Instructions to follow — Render this sentence from the passage on Prince Henry of Bourbon-Parma below in Spanish: "Maria Luisa died three months later at the age of 19."

Text to read —
Prince Henry of Bourbon-Parma, Count of Bardi () (12 February 1851 in Parma, Duchy of Parma – 14 April 1905 in Menton, France) was the youngest son and child of Charles III, Duke of Parma and his wife Princess Louise Marie Thérèse of France, the eldest daughter of Charles Ferdinand, Duke of Berry and Princess Caroline Ferdinande Louise of the Two Sicilies.

Henry was thus a great-grandson of Charles X of France. Henry was a nephew of Henri, comte de Chambord, disputedly King of France and Navarre from 2 to 9 August 1830 and afterwards the Legitimist Pretender to the throne of France from 1844 to 1883.

Marriages
Henry married firstly to Princess Maria Luisa of Bourbon-Two Sicilies, youngest daughter of Ferdinand II of the Two Sicilies and his wife Maria Theresa of Austria, on 25 November 1873 in Cannes, France. Maria Luisa died three months later at the age of 19. The couple had no issue.

Supplied records —
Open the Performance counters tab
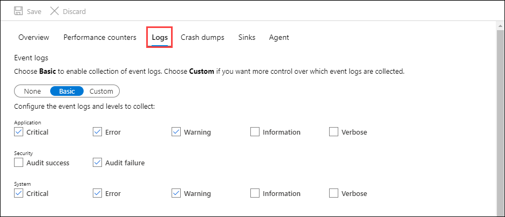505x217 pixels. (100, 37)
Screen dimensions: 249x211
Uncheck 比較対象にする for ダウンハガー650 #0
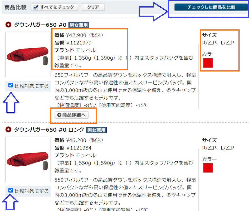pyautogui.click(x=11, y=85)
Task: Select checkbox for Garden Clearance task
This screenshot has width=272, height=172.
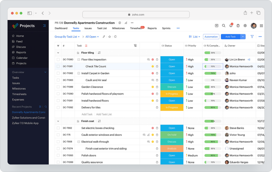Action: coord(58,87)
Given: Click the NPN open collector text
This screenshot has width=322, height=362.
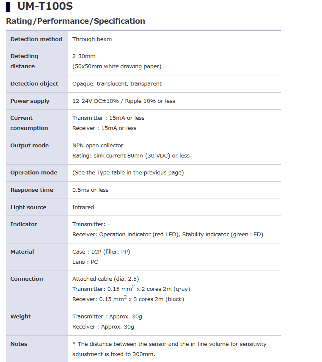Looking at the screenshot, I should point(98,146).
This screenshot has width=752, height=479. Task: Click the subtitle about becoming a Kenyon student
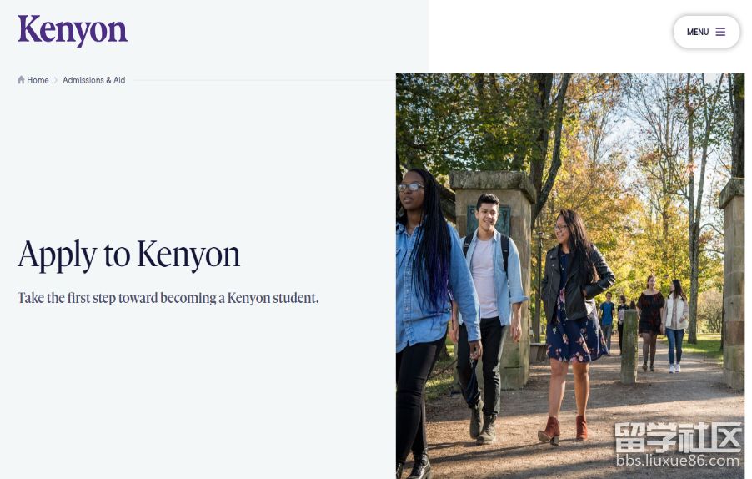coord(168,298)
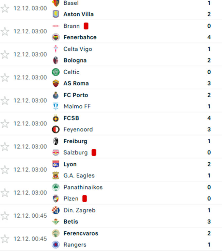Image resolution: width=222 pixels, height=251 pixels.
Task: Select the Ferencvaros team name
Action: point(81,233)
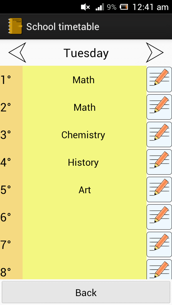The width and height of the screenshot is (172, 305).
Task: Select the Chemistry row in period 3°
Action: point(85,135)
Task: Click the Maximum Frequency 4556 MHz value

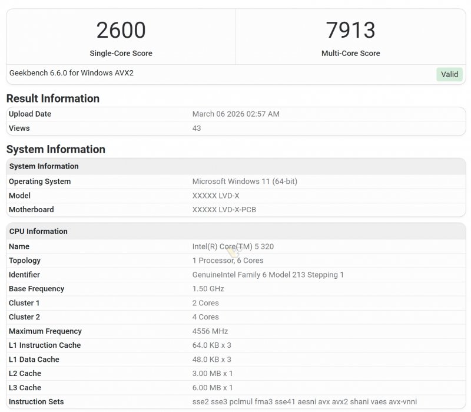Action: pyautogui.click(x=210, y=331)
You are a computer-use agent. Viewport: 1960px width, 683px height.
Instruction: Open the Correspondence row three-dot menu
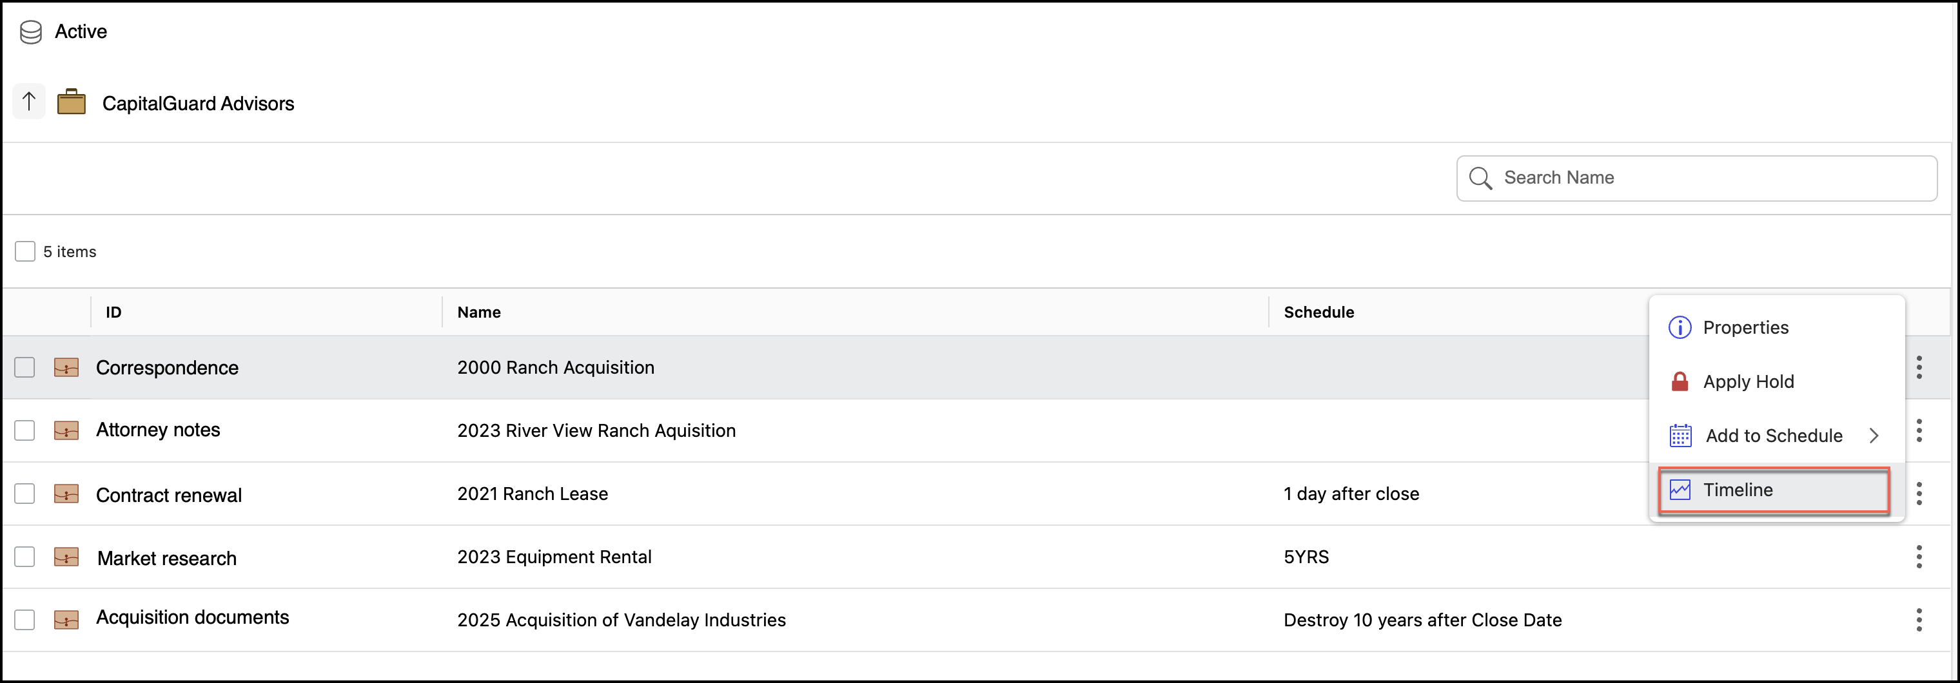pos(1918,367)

Full answer — Maria Luisa murió tres meses después, a la edad de 19 años.